Pro tip: show up when the doors open for the Giant Annual Booksale…not thirty minutes afterwards.

  • The Long Patrol – Brian Jacques. (It was the first Redwall book I ever read and it has a special place in my heart.)
  • Artemis Fowl – Eoin Colfer
  • Outlaws of Sherwood – Robin McKinley
  • Treasure Island – Robert Louis Stevenson (I have never actually read this book or watched any of the movies all the way through.)
  • The Count of Monte Cristo – Alexandre Dumas (it doesn’t say “abridged.” It better not be abridged.)

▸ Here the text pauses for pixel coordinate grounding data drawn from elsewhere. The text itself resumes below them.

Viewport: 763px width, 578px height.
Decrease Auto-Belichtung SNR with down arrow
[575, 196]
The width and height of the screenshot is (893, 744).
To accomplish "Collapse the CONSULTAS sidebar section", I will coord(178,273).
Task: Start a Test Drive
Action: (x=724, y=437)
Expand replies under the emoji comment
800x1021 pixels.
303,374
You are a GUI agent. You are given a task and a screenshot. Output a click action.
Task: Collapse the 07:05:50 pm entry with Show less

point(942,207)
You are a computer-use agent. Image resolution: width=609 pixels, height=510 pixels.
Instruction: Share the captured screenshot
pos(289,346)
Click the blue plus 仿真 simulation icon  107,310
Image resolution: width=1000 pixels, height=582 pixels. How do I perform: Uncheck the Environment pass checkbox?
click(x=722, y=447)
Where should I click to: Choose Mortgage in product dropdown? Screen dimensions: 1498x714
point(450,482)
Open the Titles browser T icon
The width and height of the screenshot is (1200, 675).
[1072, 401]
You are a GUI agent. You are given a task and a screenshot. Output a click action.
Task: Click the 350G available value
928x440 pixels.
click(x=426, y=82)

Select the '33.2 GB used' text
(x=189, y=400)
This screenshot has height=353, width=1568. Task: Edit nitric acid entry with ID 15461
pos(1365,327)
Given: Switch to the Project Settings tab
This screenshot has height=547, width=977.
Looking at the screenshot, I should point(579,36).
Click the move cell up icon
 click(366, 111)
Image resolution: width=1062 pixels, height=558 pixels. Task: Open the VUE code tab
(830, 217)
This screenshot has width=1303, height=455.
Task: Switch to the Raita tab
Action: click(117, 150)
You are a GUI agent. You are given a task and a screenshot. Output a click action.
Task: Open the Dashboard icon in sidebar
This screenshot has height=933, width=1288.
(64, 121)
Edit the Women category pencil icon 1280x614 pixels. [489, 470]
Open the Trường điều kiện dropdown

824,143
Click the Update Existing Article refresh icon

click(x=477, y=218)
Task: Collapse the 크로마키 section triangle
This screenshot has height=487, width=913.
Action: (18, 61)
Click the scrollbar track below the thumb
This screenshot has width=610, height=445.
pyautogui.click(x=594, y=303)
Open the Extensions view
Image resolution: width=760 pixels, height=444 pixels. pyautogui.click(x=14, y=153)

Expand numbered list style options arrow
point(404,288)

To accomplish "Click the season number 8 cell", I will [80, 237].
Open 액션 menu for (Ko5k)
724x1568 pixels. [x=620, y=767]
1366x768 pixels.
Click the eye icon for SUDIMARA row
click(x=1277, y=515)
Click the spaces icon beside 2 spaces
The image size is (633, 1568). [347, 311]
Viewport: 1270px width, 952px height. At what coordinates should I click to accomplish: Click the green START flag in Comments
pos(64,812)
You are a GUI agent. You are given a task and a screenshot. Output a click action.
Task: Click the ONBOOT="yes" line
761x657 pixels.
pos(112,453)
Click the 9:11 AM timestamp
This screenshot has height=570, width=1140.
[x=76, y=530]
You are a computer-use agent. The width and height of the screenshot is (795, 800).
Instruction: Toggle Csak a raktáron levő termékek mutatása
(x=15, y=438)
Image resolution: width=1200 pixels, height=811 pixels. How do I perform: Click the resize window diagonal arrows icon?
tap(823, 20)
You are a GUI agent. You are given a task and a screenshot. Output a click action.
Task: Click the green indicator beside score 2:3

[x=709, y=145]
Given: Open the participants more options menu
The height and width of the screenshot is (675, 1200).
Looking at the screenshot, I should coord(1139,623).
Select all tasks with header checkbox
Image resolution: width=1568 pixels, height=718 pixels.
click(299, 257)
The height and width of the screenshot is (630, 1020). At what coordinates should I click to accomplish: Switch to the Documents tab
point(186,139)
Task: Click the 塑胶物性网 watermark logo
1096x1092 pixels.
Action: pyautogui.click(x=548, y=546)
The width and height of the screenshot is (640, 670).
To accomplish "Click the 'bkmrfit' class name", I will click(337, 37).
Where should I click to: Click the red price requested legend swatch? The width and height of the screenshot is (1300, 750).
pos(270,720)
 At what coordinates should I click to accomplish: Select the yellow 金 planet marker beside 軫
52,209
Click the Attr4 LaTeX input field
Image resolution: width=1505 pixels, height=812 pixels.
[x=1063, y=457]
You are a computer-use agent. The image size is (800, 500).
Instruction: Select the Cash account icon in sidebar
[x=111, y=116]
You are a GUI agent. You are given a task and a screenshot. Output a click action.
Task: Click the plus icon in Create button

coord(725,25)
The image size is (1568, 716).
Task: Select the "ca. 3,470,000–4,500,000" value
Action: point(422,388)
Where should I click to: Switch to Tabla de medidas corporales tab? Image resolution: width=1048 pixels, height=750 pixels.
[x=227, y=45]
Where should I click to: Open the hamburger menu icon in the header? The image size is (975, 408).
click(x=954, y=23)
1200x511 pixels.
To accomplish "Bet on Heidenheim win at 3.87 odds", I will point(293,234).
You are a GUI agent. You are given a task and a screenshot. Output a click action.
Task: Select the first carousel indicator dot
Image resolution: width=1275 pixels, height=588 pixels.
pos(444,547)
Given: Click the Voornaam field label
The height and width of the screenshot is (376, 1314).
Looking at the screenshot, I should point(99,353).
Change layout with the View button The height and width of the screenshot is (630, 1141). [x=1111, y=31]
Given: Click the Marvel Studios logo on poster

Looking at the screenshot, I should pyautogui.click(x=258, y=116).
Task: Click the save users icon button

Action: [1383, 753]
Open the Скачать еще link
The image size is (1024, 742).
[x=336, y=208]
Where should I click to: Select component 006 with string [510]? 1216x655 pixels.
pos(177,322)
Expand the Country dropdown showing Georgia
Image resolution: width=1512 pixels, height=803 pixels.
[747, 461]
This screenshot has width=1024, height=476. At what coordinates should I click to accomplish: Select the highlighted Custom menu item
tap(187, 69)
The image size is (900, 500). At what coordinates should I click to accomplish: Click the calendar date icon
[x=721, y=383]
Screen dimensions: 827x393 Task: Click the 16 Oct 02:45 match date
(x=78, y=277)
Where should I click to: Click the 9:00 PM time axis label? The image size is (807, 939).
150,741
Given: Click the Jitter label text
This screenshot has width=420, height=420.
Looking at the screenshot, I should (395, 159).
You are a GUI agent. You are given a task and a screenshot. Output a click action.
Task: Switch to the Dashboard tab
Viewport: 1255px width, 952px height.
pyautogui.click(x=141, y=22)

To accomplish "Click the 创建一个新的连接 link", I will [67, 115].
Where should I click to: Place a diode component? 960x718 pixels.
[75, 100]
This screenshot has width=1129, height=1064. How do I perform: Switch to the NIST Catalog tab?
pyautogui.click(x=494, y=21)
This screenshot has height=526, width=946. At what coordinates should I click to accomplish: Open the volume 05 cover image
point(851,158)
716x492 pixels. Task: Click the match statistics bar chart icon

  • Grave Peril – Jim Butcher
  • Tom Swift and his JetMarine, Tom Swift and his Giant Robot – Victor Appleton II
  • Today We Choose Faces – Roger Zelazny
  • The Hub: Dangerous Territory – James H. Schmitz
  • Coils – Zelazny and Fred Saberhagen
  • The Aeronaut’s Windlass – Jim Butcher
  • The Stars My Destination – Alfred Bester
  • The Chronicles of Narnia omnibus – C. S. Lewis

Fourteen books for seventeen dollars ain’t bad. (I did manage to resist, at another location, the temptation to purchase The Art of War: A Coloring Book.)